Reporters analyzed more
than 40,000 unique parcels of property classified as commercial or
industrial, which were assessed in 2009, 2012 and 2015. They found
more than two-thirds were given identical first-pass values by the
assessor’s office in consecutive assessment years. Under James
Houlihan, the previous Cook County assessor, only 1.1 percent of
commercial or industrial parcels had identical first pass values in
consecutive assessment years.
“If your models are working correctly, the chances of values staying
exactly the same are virtually impossible,” assessment expert Peter
Davis told the Tribune.
A vast majority of owners who saw identical initial values appealed
their assessments, according to the analysis, 74 percent of whom won
reductions from the assessor, only to see the value jump back up to
the same level in the next reassessment year.
“The repetitive process feeds a property tax appeal industry that
provides the bulk of Berrios’ campaign contributions,” the report
reads.
“Inaccurate assessments also help drive business to political allies
who are property tax attorneys, including Illinois House Speaker
Michael Madigan, the longest-serving state house speaker in U.S.

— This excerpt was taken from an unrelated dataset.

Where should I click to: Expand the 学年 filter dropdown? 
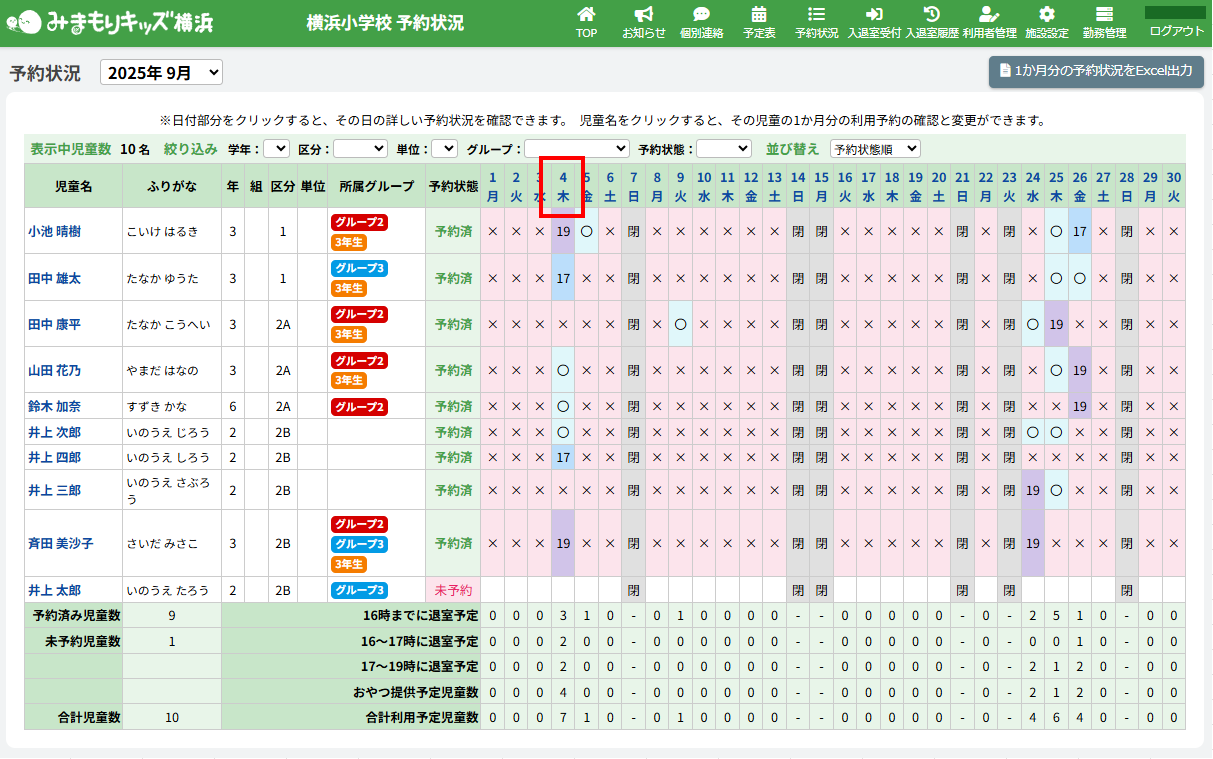276,149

history, and Ald. Edward Burke, the longtime chair of the Chicago
City Council’s finance committee.”
Madigan’s millions
Every dollar Madigan earns back for his corporate clients makes
someone else’s property tax bill go up. It falls on the shoulders of
Cook County residents not savvy enough to hire a politically
connected law firm to appeal their property taxes, or who refuse to
play the game altogether.
Madigan has never fully disclosed his sources of income, but the
House speaker gave a clue regarding his earnings in 2015, when a
reporter asked him whether he’d be subject to a proposed
millionaire’s tax.
“Do I make a million dollars in a year? … In a good year I would be
subject to this [tax],” he said.
As one of the most powerful state lawmakers in Illinois history,
Madigan should be fighting for reforms to address one of the most
pressing issues for Illinois’ middle class – the highest property
taxes in the nation.
Passing a property tax freeze on homeowners’ actual bills (not just
the levies of local governments), and requiring voter approval for
property tax hikes are two powerful reforms that would go a long way
for families struggling to pay higher property taxes as their own
incomes stagnate.
Instead, the speaker continues to cash in on an unfair system.